Die Beschwerde ist schon auf Grund folgender Überlegungen begründet:
Gemäß § 366 Abs. 1 Z. 4 begeht eine Verwaltungsübertretung, die nach dem Einleitungssatz dieser Gesetzesstelle mit Geldstrafe bis zu S 50.000,-- zu bestafen ist, wer eine genehmigte Betriebsanlage ohne die erforderliche Genehmigung ändert oder nach der Änderung betreibt (§ 81).
"Wenn es zur Wahrung der im § 74 Abs. 2 umschriebenen Interessen erforderlich ist", bedarf nach § 81 GewO 1973, in der Fassung der Gewerberechtsnovelle 1988, BGBl. Nr. 399, auch die Änderung einer genehmigten Betriebsanlage einer Genehmigung im Sinne der vorstehenden Bestimmungen.
Gemäß § 44a Z. 1 VStG hat der Spruch eines Straferkenntnisses, wenn er nicht auf Einstellung lautet, die als erwiesen angenommene Tat zu enthalten. Danach ist es rechtlich geboten, die Tat hinsichtlich des Täters und der Tatumstände so genau zum umschreiben, daß die Zuordnung des Tatverhaltens zur Verwaltungsvorschrift, die durch die Tat verletzt worden ist, in Ansehung aller Tatbestandsmerkmale ermöglicht wird und die Identität der Tat unverwechselbar feststeht. Was das erstgenannte Erfordernis anlangt, sind entsprechende, das heißt in Beziehung zum vorgeworfenen Straftatbestand stehende, wörtliche Anführungen erforderlich, die nicht etwa durch die bloße paragraphenmäßige Zitierung von Gebots- oder Verbotsnormen ersetzt werden können. Was das zweitgenannte Erfordernis anlangt (unverwechselbares Feststehen der Identität der Tat), muß erstens im Spruch des Straferkenntnisses dem Beschuldigten die Tat insoweit in konkretisierter Umschreibung zum Vorwurf gemacht werden, daß der Beschuldigte in die Lage versetzt wird, im ordentlichen Verwaltungsstrafverfahren und gegebenenfalls im außerordentlichen Verfahren (Wiederaufnahmeverfahren) auf den konkreten Tatvorwurf bezogene Beweise anzubieten, um eben diesen Tatvorwurf zu widerlegen, und zweitens der Spruch geeignet sein, den Beschuldigten rechtlich davor zu schützen, wegen desselben Verhaltens nochmals zur Verantwortung gezogen zu werden (vgl. hiezu insbesondere die hg. Erkenntnisse - jeweils eines verstärkten Senates - vom 13. Juni 1984, Slg. N.F. Nr. 11.466/A und vom 3. Oktober 1985, Slg. N.F. Nr. 11894/A).

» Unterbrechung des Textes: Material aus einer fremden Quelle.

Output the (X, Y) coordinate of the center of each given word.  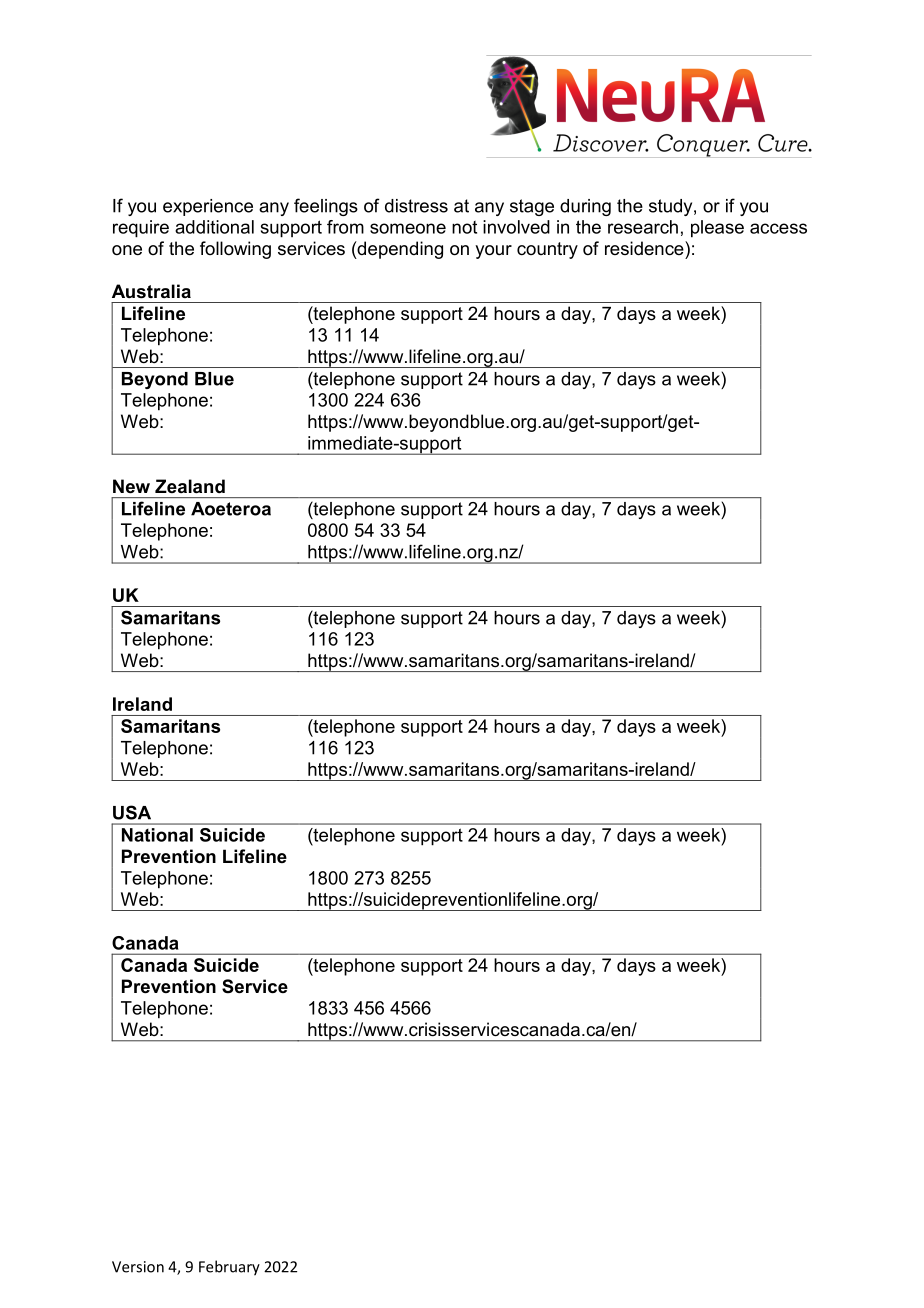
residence (645, 248)
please (717, 229)
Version (138, 1267)
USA (132, 812)
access (778, 228)
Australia (151, 291)
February (229, 1268)
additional (214, 227)
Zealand (190, 486)
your (493, 252)
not (464, 227)
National (157, 835)
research (643, 227)
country (547, 250)
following (235, 250)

Die Erfüllung des Straftatbestandes des § 366 Abs. 1 Z. 4 GewO 1973 setzt eine (von der genehmigungspflichtigen Änderung betroffene) GENEHMIGTE BETRIEBSANLAGE voraus. Dieser Umstand erfordert aber im Sinne der im § 44a Z. 1 VStG normierten spruchmäßigen Bezeichnung der als erwiesen angenommenen Tat die sachverhaltsmäßig von der Behörde in Betracht gezogene "genehmigte Betriebsanlage". Diesem Konkretisierungsgebot wird im Regelfall jedenfalls durch einen Hinweis auf den (konkreten) Genehmigungsbescheid Rechnung getragen. Diesen Anforderungen kommt der Spruch des angefochtenen Bescheides insofern nicht nach, als er keinerlei Hinweis enthält, von WELCHER genehmigten Betriebsanlage die belangte Behörde ausging.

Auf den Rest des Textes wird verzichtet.